* Aim A
According to the Tim Lenton biography, in what year was he awarded a Royal Society Wolfson Research Merit Award?
* Aim B
List the post-nominal letters that follow Timothy Michael Lenton's full name in the Tim Lenton biography.
* Aim C
Continue the Tim Lenton biography from its last sentence.

- Born: July 1973 (age 53)
- Education: Robinson College, Cambridge University of East Anglia (PhD)
- Scientific career
- Workplaces: University of Exeter University of East Anglia
- Thesis: Redfields green ocean : a geophysical model of marine nitrate, phosphate and atmospheric oxygen regulation (1998)
- Doctoral advisor: Andrew Watson

= Tim Lenton =

Professor of Climate Change and Earth System Science

Timothy Michael Lenton OBE FGS FLS FRSB (born July 1973) is Professor of Climate Change and Earth System Science at the University of Exeter. He was awarded a Royal Society Wolfson Research Merit Award in 2013.

==Background==
He graduated with a first-class degree in natural sciences from Robinson College, Cambridge in 1994 and completed his PhD under Andrew Watson at the University of East Anglia in 1998.

* Data rows
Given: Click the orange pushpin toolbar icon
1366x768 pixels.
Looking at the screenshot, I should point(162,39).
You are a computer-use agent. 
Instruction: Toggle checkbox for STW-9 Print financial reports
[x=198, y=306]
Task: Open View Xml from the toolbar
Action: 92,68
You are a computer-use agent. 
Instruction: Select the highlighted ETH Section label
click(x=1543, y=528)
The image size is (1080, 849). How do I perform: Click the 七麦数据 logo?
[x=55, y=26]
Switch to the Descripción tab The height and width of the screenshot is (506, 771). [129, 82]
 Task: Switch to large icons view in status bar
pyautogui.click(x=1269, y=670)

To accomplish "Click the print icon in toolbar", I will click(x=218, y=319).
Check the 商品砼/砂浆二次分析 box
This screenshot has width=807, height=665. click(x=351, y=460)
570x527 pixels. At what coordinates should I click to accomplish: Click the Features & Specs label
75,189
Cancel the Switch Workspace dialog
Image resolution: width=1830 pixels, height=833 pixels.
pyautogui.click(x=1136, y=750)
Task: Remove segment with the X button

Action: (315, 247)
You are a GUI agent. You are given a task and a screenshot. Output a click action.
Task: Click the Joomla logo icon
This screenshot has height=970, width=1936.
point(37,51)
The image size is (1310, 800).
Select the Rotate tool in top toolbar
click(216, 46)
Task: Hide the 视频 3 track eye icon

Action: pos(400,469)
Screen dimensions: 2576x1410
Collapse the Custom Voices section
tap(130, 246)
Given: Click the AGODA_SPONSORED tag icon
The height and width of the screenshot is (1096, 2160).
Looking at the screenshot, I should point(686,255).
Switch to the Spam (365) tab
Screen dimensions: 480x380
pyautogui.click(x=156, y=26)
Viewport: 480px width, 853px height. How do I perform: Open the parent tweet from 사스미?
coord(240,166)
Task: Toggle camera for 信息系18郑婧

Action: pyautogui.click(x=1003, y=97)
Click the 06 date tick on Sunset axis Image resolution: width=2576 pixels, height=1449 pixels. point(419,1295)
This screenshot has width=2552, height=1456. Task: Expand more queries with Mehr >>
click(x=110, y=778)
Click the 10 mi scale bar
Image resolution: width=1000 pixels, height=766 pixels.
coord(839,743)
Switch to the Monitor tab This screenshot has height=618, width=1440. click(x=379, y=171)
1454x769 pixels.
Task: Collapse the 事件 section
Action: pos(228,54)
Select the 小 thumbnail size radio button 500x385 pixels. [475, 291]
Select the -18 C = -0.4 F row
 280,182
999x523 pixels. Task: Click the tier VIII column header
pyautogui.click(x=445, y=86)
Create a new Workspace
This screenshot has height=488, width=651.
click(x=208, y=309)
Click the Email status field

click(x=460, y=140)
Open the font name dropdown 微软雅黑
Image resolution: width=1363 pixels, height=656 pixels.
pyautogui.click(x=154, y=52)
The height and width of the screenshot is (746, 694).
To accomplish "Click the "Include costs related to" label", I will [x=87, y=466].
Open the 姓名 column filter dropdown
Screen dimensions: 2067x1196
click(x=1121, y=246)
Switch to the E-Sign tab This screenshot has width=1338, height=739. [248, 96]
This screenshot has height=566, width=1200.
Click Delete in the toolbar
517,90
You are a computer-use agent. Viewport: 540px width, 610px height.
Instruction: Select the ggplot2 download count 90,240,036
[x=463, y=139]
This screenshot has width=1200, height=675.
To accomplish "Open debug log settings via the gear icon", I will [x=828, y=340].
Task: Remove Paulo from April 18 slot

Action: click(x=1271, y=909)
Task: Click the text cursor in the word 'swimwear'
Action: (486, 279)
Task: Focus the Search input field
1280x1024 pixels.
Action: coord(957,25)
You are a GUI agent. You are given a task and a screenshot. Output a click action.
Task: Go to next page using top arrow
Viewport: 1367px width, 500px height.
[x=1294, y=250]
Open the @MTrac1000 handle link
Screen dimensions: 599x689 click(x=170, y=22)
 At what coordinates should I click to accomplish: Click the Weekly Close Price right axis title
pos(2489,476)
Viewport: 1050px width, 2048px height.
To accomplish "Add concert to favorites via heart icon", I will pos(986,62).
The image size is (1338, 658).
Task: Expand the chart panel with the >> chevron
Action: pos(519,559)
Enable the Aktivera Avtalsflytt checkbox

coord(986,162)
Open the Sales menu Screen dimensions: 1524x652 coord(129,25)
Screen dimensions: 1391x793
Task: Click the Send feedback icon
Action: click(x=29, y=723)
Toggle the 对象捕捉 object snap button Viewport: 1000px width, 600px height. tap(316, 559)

* Exercise answer A
2013

* Exercise answer B
OBE, FGS, FLS, FRSB

* Exercise answer C
==Gaia hypothesis==
Lenton has taken an interest in the Gaia hypothesis for much of his career. Early in his career, in the journal Nature, Lenton addressed a concern that the Gaia hypothesis was incompatible with the theory of natural selection by demonstrating that a model based on Daisyworld was strengthened by incorporating natural selection. In the same year, Lenton co-authored the paper "Spora and Gaia" with W. D. Hamilton, proposing that marine algae's tendency to release dimethyl sulfide, which in turn acts as a chemical precursor for cloud condensation nuclei, is an adaptive trait, as the algae can use the clouds to disperse themselves around the world. Lenton, with Andy Watson, co-authored the book Revolutions that Made the Earth; it expands on the ideas of James Lovelock on the Gaia hypothesis, by highlighting mechanisms by which the Earth system has been stabilised by negative feedbacks throughout Earth history.

==Climate change==
===Impacts===
Lenton has participated in studies of possible population displacement due to climate change.
===Tipping points===
Lenton has been called 'a leading tipping point expert'.

Lenton was awarded the OBE in the 2025 Birthday Honours, for services to understanding climate tipping points.

==Publications==
- Lenton, T. M. (2007). "Effects of atmospheric dynamics and ocean resolution on bi-stability of the thermohaline circulation examined using the Grid ENabled Integrated Earth system modelling (GENIE) framework"
- Goldblatt, C. (2006). "Bistability of atmospheric oxygen and the Great Oxidation"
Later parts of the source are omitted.